= Osea Gavidi =

Fijian politician (1943–2015)

Ratu Osea Gavidi (October 1943 – 3 April 2015, in Suva) was a Fijian politician and indigenous chief. He was prominently involved in defending the interests of the indigenous people in the western part of Fiji, seeking to establish their political autonomy, then (at the end of his life) their independence.

He was elected to Parliament as MP for Nadroga-Navosa Province, in the western part of the island of Viti Levu, in the two general elections of 1977, representing the Alliance Party. In 1981 however, he launched the Western United Front (WUF), a political party claiming that the interests of the indigenous inhabitants of the western part of Viti Levu had been neglected by the Alliance Party government.
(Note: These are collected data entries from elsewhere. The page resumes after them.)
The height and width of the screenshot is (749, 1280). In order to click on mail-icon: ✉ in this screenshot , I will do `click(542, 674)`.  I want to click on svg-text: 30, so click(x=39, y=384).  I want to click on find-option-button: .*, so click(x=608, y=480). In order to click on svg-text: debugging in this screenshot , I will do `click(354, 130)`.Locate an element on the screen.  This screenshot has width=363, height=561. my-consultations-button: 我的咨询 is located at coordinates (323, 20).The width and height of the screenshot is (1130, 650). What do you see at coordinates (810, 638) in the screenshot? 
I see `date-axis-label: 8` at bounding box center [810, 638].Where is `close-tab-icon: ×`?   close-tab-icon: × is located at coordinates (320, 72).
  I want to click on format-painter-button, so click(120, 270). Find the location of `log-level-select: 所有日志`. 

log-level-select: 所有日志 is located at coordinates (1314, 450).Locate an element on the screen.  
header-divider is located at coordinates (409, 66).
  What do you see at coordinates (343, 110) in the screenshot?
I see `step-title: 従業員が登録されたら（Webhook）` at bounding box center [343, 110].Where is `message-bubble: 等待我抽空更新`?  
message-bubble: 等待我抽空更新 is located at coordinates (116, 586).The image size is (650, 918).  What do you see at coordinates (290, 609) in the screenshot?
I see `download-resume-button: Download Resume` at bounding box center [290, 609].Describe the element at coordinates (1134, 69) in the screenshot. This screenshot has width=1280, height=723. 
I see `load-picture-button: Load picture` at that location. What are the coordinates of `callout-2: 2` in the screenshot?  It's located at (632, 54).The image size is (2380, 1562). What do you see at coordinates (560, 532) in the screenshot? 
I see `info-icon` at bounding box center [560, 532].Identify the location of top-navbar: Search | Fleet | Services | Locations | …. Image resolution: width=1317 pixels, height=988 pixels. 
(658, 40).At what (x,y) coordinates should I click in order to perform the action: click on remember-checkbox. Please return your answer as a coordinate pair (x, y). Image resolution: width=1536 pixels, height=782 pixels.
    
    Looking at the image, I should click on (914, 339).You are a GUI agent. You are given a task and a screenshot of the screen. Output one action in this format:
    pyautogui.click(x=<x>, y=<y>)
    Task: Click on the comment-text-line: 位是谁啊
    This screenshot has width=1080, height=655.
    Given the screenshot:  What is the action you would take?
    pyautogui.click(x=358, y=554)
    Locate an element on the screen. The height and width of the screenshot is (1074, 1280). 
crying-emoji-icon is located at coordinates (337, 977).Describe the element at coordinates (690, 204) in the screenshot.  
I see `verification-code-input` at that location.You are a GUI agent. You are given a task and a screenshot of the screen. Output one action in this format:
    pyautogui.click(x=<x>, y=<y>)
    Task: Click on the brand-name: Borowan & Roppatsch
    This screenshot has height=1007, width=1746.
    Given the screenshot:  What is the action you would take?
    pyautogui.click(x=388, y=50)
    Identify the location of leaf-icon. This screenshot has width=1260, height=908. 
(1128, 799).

For the 1982 general election, the WUF formed an electoral coalition with the predominantly Indo-Fijian National Federation Party, but fared poorly; Gavidi himself was defeated by the Alliance Party candidate in his own constituency, and the Alliance remained in power. It had been a purely tactical arrangement to try to defeat the alliance; the WUF and the NFP had very different, often antagonistic political views. Following the election, the WUF appeared, in the words of historian Brij V. Lal, as "somewhat of a spent force".

The 1992 general election was held in the aftermath of the racist, anti-Indian military coups of 1987, and the adoption of a Constitution favouring indigenous control over politics. Gavidi stood for Parliament as a candidate for the Fijian Nationalist United Front Party, an indigenous nationalist party. He was returned to his previous seat as MP for Nadroga-Navosa.

In May 1993, together with far-right ethnic nationalist Sakeasi Butadroka, he launched the "Viti Levu Council of Chiefs", "in opposition to the Great Council of Chiefs, dominated by the chiefs from the eastern provinces". The movement, largely ignored, soon faded and disappeared.

During the coup d'état in 2000, orchestrated by indigenous nationalist George Speight, Gavidi led a delegation to negotiate with Speight for the establishing of political autonomy for the western provinces, and threatened secession if it were not granted. Speight's civilian coup was eventually countered by the military, democratic rule was restored, and Gavidi's move for western autonomy came to nothing.

In 2014, he led a movement for the secession of the Nadroga-Navosa Province from the rest of Fiji. On 10 October, the movement declared the foundation of the "Nadroga-Navosa Sovereign Christian State", with its own flag, and a Cabinet sworn in on 4 November. Its capital was declared to be the village of Cuvu, and Gavidi was proclaimed as its President. The secessionists explained their actions by their rejection of Fiji's new Constitution in 2013 which enshrined the principle of a secular state. The proclamation of secession was, however, rejected and condemned by the province's chiefly families. The members of the secessionist "government" were eventually arrested in August 2015 and charged with sedition and causing unrest. By that time, Gavidi had died in hospital, in April at the age of 71, and been buried in Cuvu.